Enterprise Master Patient Index Entity Recognition by Long Short-Term Memory Network in Electronic Health Systems

Named-entity recognition (NER) is the application of information extraction by artificial intelligence (AI) to locate and classify conceptual entities from natural language into pre-defined categories. In this study, we apply the Long Short-Term Memory network (LSTM) networks to identify the patient entities from the Enterprise Master Patient Index (EMPI). A sample dataset with 300,000 deidentified patient records is used to test the LSTM performance for EMPI entity recognition. The data entries are firstly converted into strings and represented by a Word2Vec model with 200 dimensions. Two LSTM models are developed for the NER recognition problem. The first LSTM model uses a multiclassifier with a softmax function, the second LSTM model uses a two-step classification procedure by binary logistic function.
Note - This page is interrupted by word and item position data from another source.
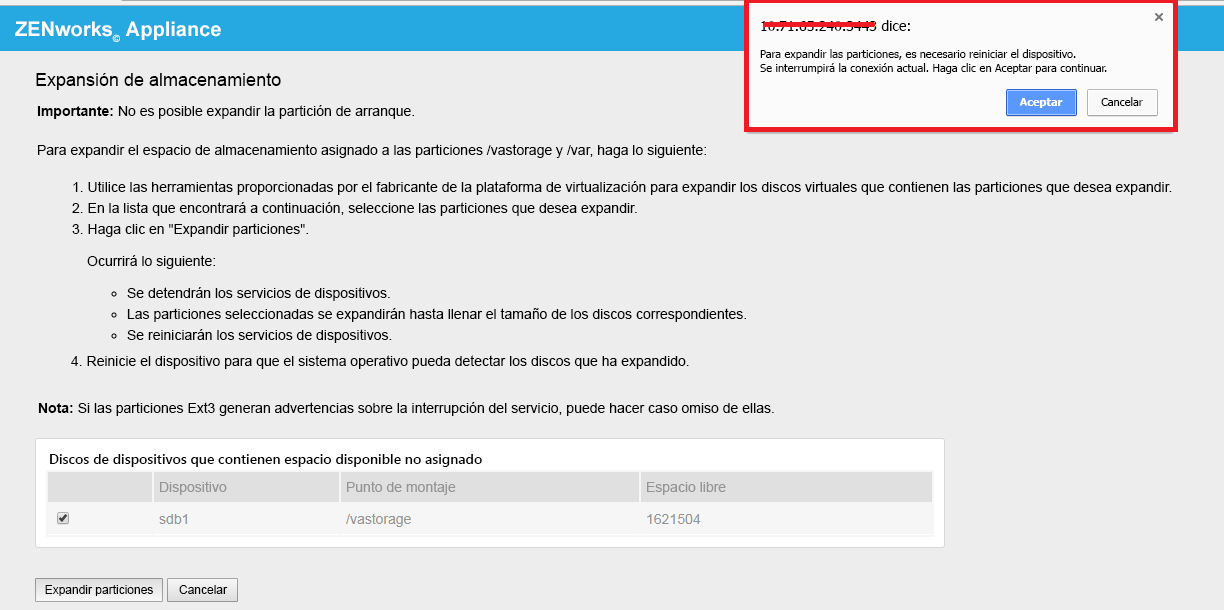Image resolution: width=1224 pixels, height=610 pixels.
Task: Toggle the sdb1 partition checkbox
Action: tap(63, 518)
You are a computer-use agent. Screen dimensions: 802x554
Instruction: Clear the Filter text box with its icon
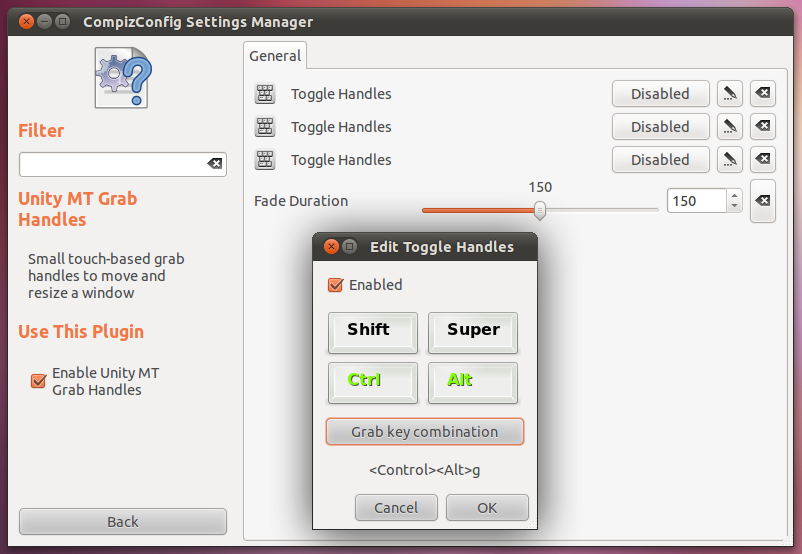[x=214, y=164]
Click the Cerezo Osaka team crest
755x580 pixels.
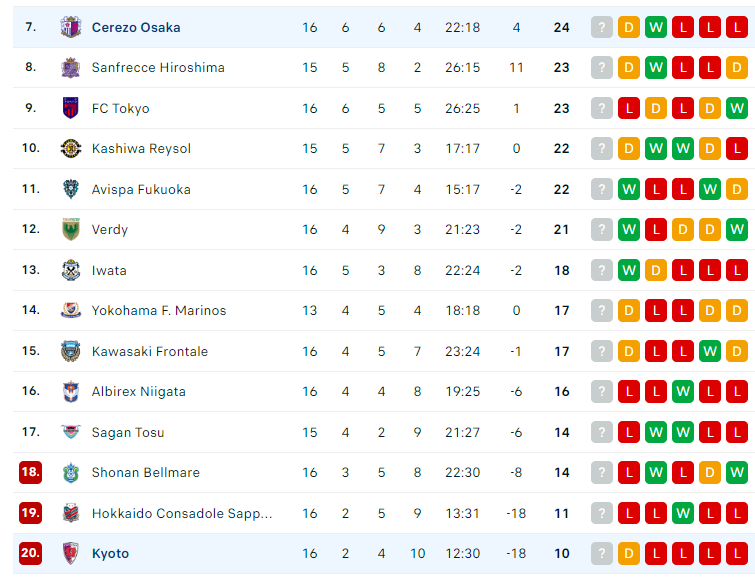(x=71, y=27)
To evaluate the LSTM performance, we use a conventional deep neural network model for comparison, where the Levenshtein distance is used to represent the training data patterns. The classification performance is evaluated by ten-fold cross-validation. The two-step LSTM model has the classification accuracy of 99.82%, which is superior to both the multi-classification LSTM classifier at 61.08% and to the conventional deep neural network at 95.08%. Therefore, we conclude that the new two-step LSTM model provides an accurate and reliable solution to recognize the EMPI patient entities when it is properly configured and trained.